Life is competition. A question of the right positioning and pushing aside our fellows. The corresponding illustrative material is shown in the short film Parken (Parking, 2001) on the everyday battle ballet of automobiles.
In the dialogues of the Inner Voice, the construction of identity and (supposed) individuality is a central issue: exploring social and psychological states to the extent that the works are also analyses of the present.
An amusing example: Arbeiter Lehrer Unternehmer (Worker, Teacher, Entrepreneur, 2000, with Bodo Albertini). Albertini personifies three representatives of different milieus and lists indicators of their belonging, borrowing from analyses of the sociologist Pierre Bourdieu. From A with “A cigar now and then” to Bild Zeitung, “A good book,” to “Renting a vacation house with friends in Brittany,” “Educating oneself,” and “white wine.” The opposite of this choice of lifestyle components is fear. Fear of being judged (poorly), of not belonging, failing, being removed from the work process. Only the inner voice can allow itself to speak out the “shame” of these fears, and it cannot be stopped from doing so. The inner voice is uncontrollable, it can’t be influenced or suppressed. It is, in the Freudian sense, at the same the unconscious and the superego, a control freak and a dominator.

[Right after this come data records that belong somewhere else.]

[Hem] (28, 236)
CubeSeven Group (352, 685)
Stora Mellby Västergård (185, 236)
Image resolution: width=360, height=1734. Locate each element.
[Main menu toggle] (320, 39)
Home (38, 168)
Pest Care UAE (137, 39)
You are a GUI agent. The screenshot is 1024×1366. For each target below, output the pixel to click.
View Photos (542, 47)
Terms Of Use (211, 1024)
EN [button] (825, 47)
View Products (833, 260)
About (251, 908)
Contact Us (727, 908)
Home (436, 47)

We laugh because we feel recognized: white wine, yes, but only this Chardonnay from this region. We speak along and act as if. And come again and again to the same questions: where is our position? What can we know?

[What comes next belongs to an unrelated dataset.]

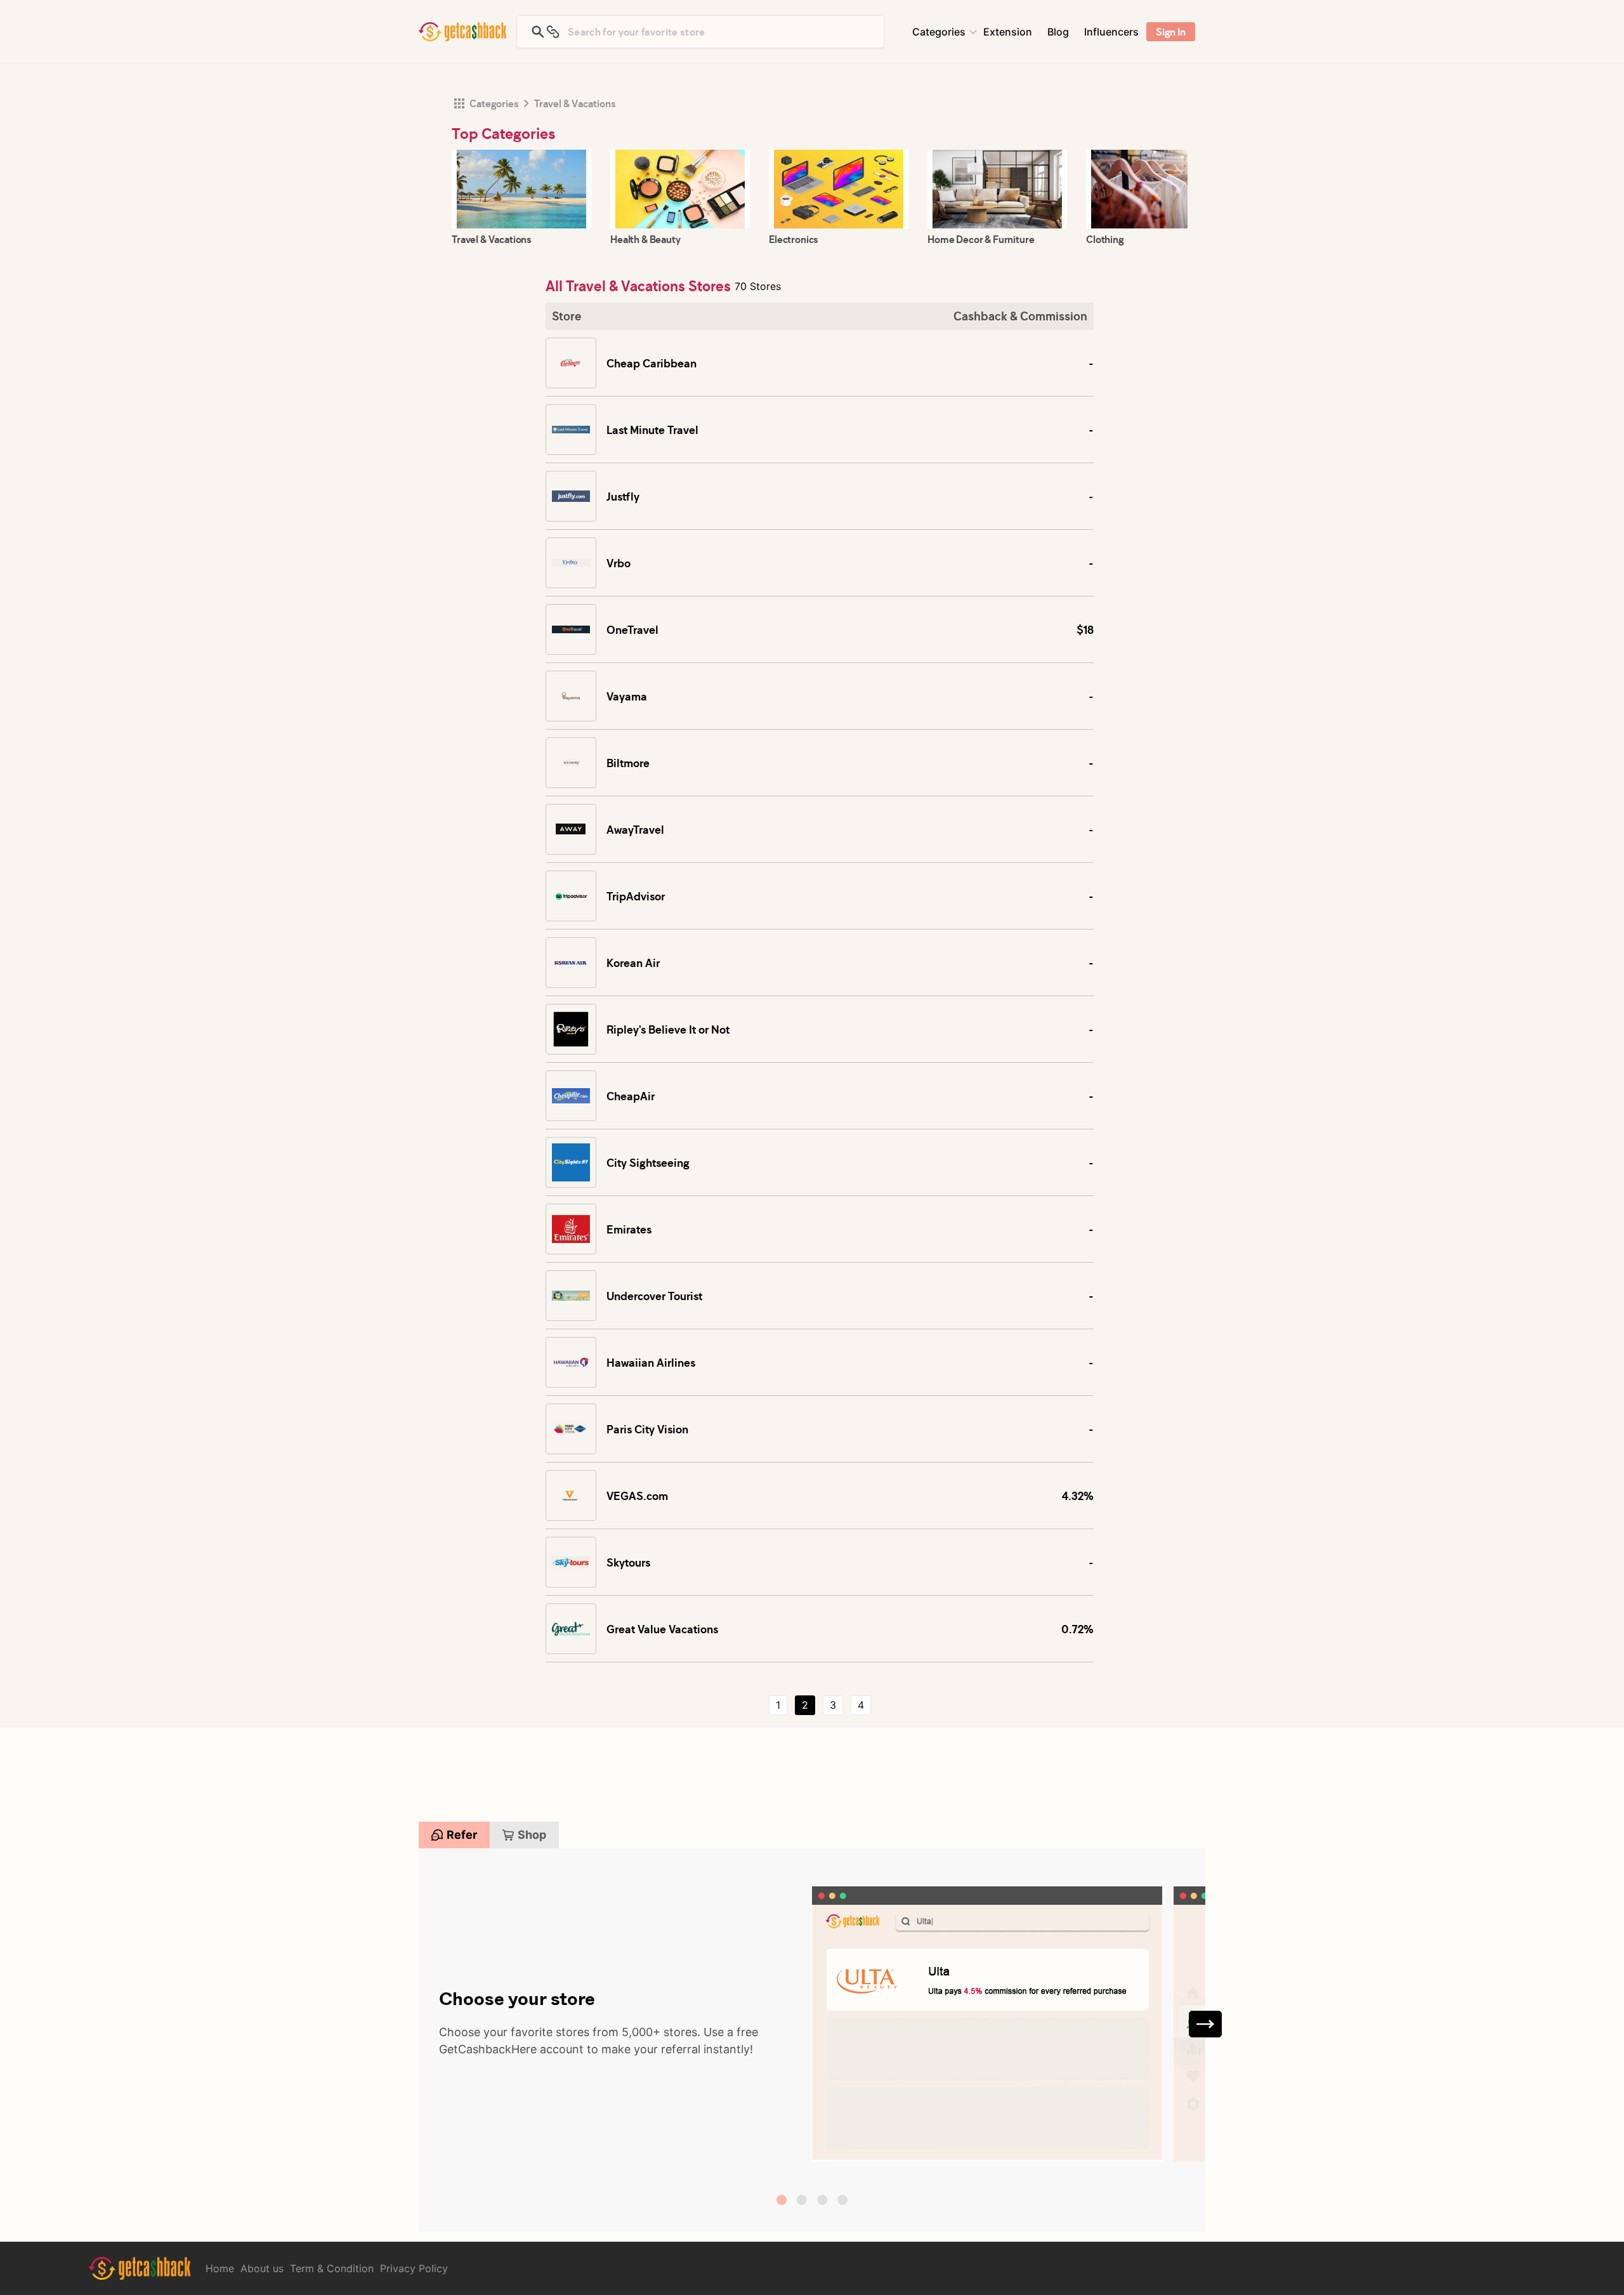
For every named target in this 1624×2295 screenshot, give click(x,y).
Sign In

You leave a house and have to stop, it smells so much like fall. The fallen leaves. You just still knew your dream from the night, and now it’s gone. You can feel how it disappears. A breeze, a curtain that moves . . . The door closes behind you. You leave the house. Life is strange.
–Peter Kurzeck, Oktober und wer wir selbst sind, 2007
The statements of Asta Gröting come from years of conversations and interviews I held with the artist, as well as an interview that Stephen Feeke held on the occasion of the exhibition at Henry Moore Institute in Leeds, Asta Gröting Sculpture: 1987–2008.